Three further patients with atypical PKU caused by tetrahydrobiopterin deficiency were investigated: D.K. (B. Blehová), A.C. and T.Y. (F. Rey). Pterin analyses in urine were performed by two-dimensional high-voltage electrophoresis/paper chromatography as well as by gas chromatography-mass spectrometry. The trimethylsilyl derivatives were analyzed by gas chromatography on a 20 m OV-l glass capillary column and detected by a nitrogen detector as well as by mass fragmentography at m/e 409. Mass spectra were identical with those of the pure reference compounds. All three patients excreted high amounts of neopterin and smaller quantities of dihydroxanthopterin in urine but no biopterin or dihydrobiopterin.
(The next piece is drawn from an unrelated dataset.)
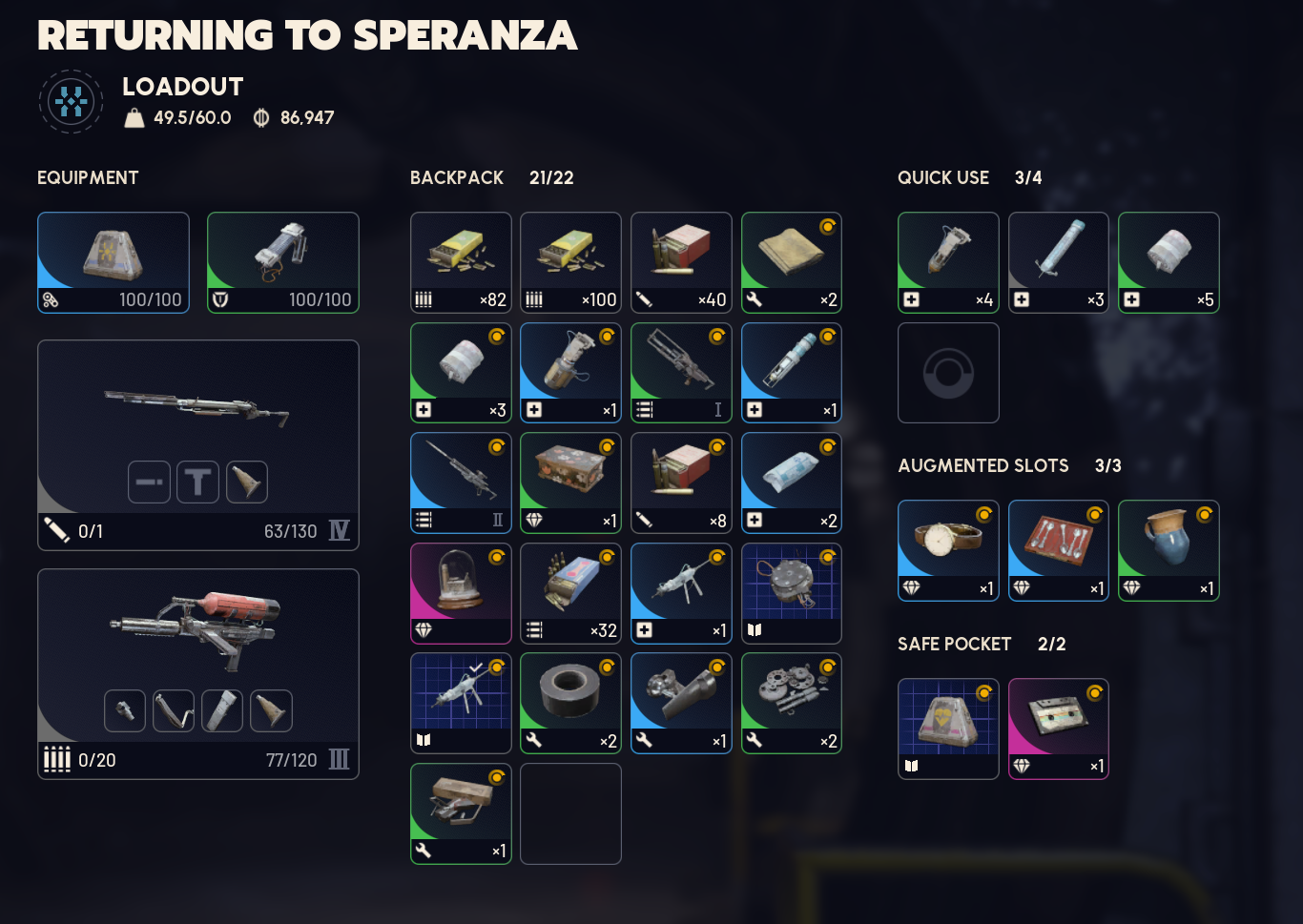Click the shield equipment slot showing 100/100

click(x=283, y=262)
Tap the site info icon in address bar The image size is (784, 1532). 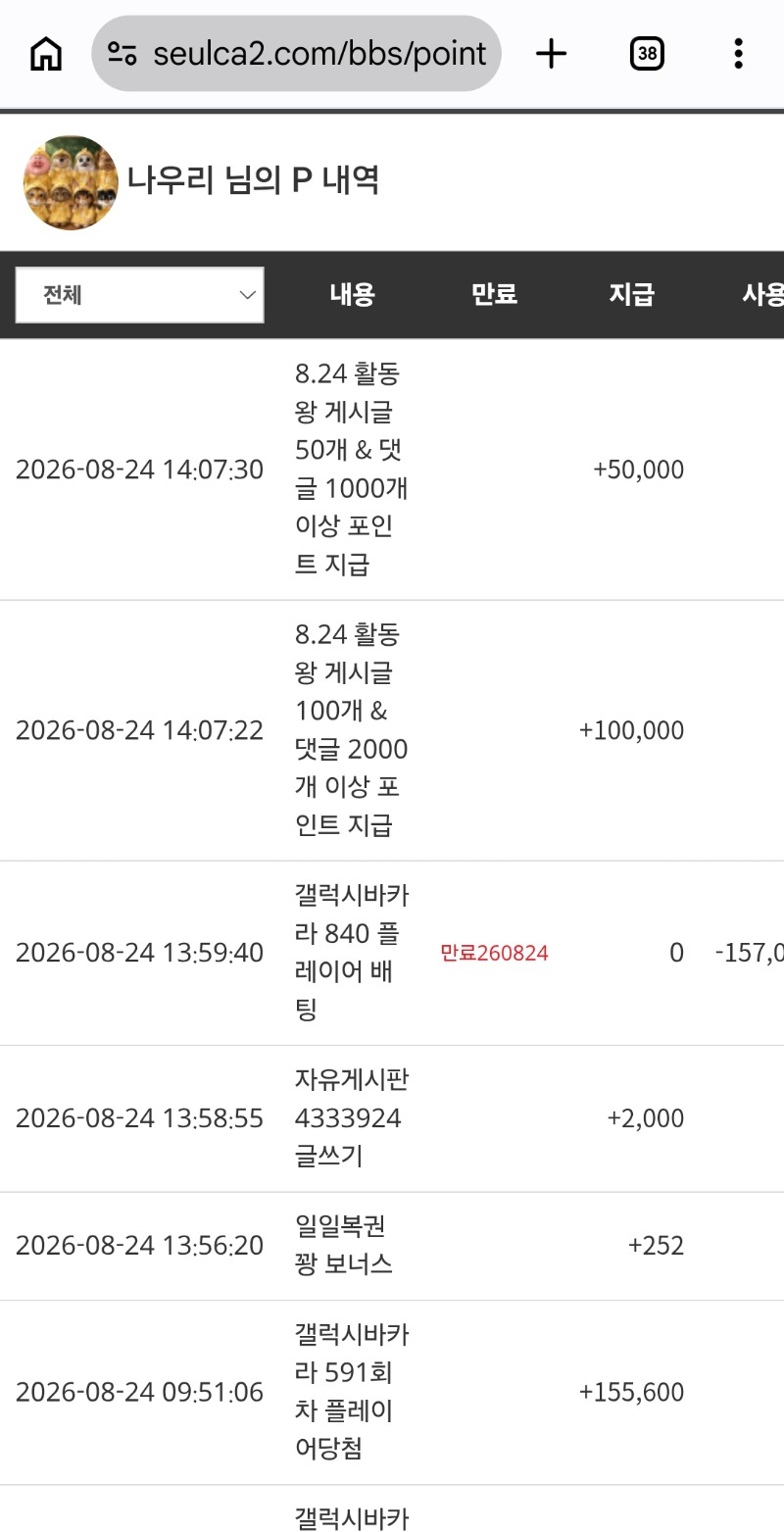pyautogui.click(x=122, y=54)
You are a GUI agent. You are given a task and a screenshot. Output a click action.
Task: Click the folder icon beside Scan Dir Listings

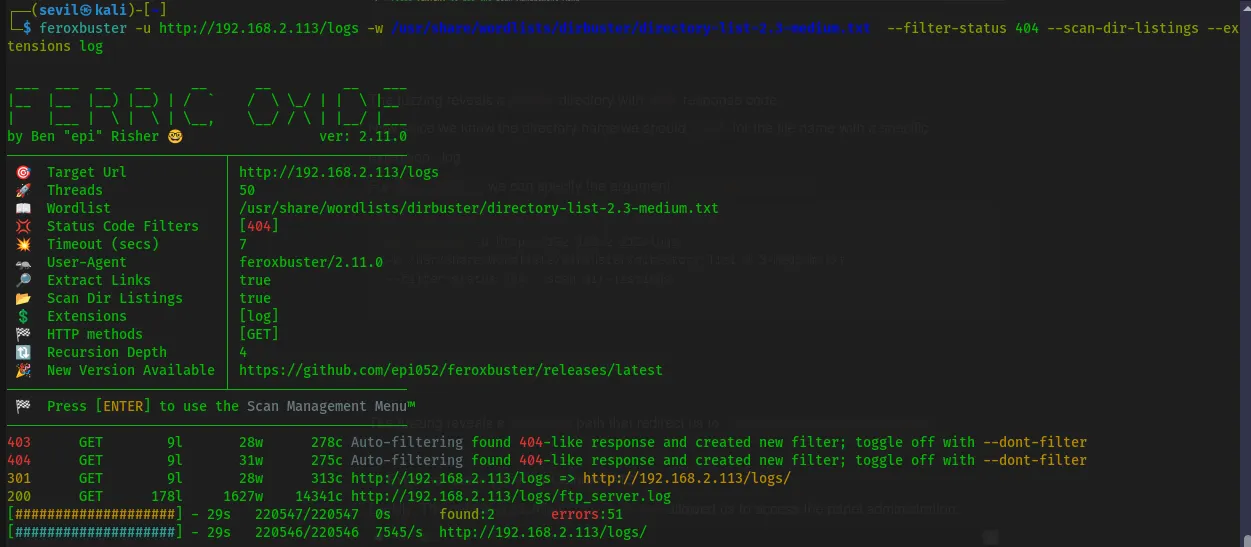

This pterin pattern was the same as in the first two patients (M.K. and Z.Y.) shown to suffer from dihydrobiopterin synthetase deficiency (A. Niederwieser et al. Lancet I: 131, 1979; H.-Ch. Curtius et al. Clin. Chim. Acta 93: 251, 1979). Neopterin was shown to be of D-erythro and not of threo configuration. Furthermore, the patients' elevated serum phenylalanine level was normalized by oral administration of L-erythro-tetrahydrobiopterin bishydrochloride, 2.5 mg/kg body weight. Conclusion: Analysis of urinary pterins is of value for the early detection of atypical PKU and - in combination with pterin administration tests - for the localization of the corresponding enzyme defect.